Hans Ruesch

 

A Nobel Prize Winner testifying against vivisection (1989)

 

The opponents of vivisection received quite unexpected help in 1985 from the notorious Dr. Hans-Joachim Cramer, who directs the Press and Informa­tion Department of the German Federal Association of the Pharmaceutical In­dustry ("Bundersverband der Pharmazeutischen Industrie e.V.") - an office which demands great inventive talent and strong nerves. In the magazine Medi­kament und Meinung (February 15, 1985) he fell into a trap of his own making when he promised to expose the alleged "faking and falsifications" in the quo­tations of the antivivisectionists, and then unconsciously proceeded to prove precisely the opposite.

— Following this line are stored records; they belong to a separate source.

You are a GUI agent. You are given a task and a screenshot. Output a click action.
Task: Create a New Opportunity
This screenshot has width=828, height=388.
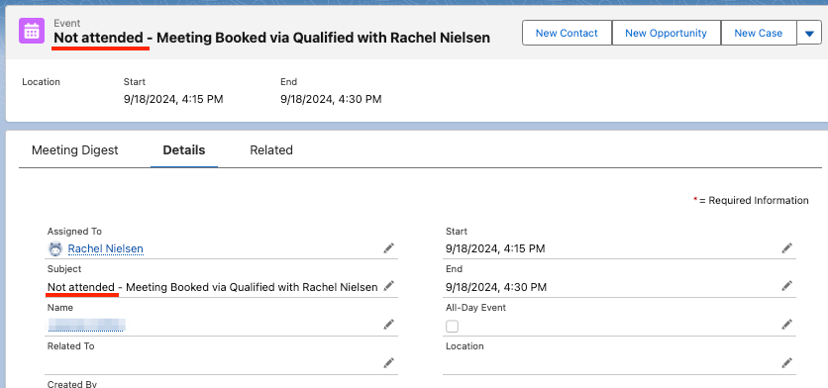coord(666,34)
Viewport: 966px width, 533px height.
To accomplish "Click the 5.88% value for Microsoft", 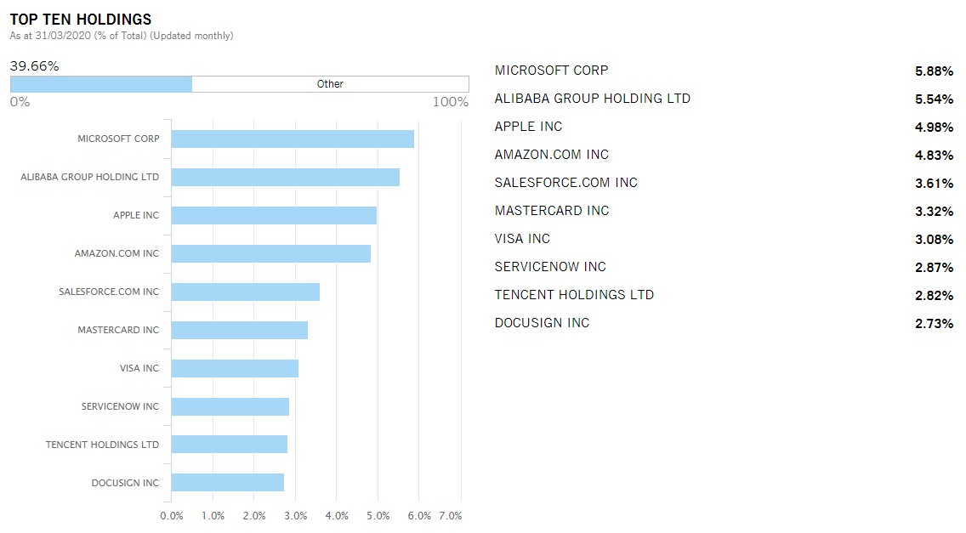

Dr. Cramer complains that the name of Nobel Prize win­ner Ernst Boris Chain crops up frequently in the writings of the antivivisection­ists, and that he is on each occasion deliberately quoted falsely. Cramer writes:

 

At the Contergan (Thalidomide) trial Chain is said to have stated that the results of animal experiments cannot be extrapolated to human beings. Now, what did he really say? On February 2, 1970 he stated before the District Court in Alsdorf: 'No animal experiment on a medicament, even if it is carried out on several animal species including primates under all conceivable conditions, can give an absolute guarantee that the medicament tested in this way will act the same on human beings, for in many respects man is not the same as animals...' (quotation from the records, published in Der Contergan Prozess, Verlag Wis­senschaft und Forschung GmbH, Berlin, pages 17-19).

 

Thanks to Dr. Cramer, the reader now knows precisely what Nobel Prize winner Chain, summoned by the accused manufacturers Chemie Grunenthal as a defence witness and appearing after traveling from afar, actually said under oath at the Thalidomide trial – and it is precisely what the opponents of vivisec­tion have always stated. The fact that Chain, a vivisector over many years, con­tradicted himself shortly afterwards by adding that animal experiments repre­sent "a minimising of the risk for humans" (and this, of all things, just when the Thalidomide tragedy was under discussion, the international scale of which is known to be attributable solely to the "safety tests" which had previously been carried out and repeated over many years!), once again shows the confused state of mind of the advocates of vivisection, who would like to pretend that animal torture is not carried out simply for reasons of personal gain or childish curios­ity, but in order to protect humans from being harmed by medicaments, or even to heal them of illnesses.

 

In 1972, a book was published about the manner in which the drug manu­facturers, who are facing prosecution, obtain defence witnesses from among their scientist allies in the pseudo-medical industry. Entitled Thalidomide and the Power of the Drug Companies, it was published by Penguin Books and writ­ten by Henning Sjoestroem, a Swedish lawyer, and Robert Nilsson, a researcher in the chemical industry. But care was taken to have this documentation, very incriminating for the entire pharmaceutical industry, quickly swept under the carpet exactly the same fate as that suffered by similar exposes of earlier and later date.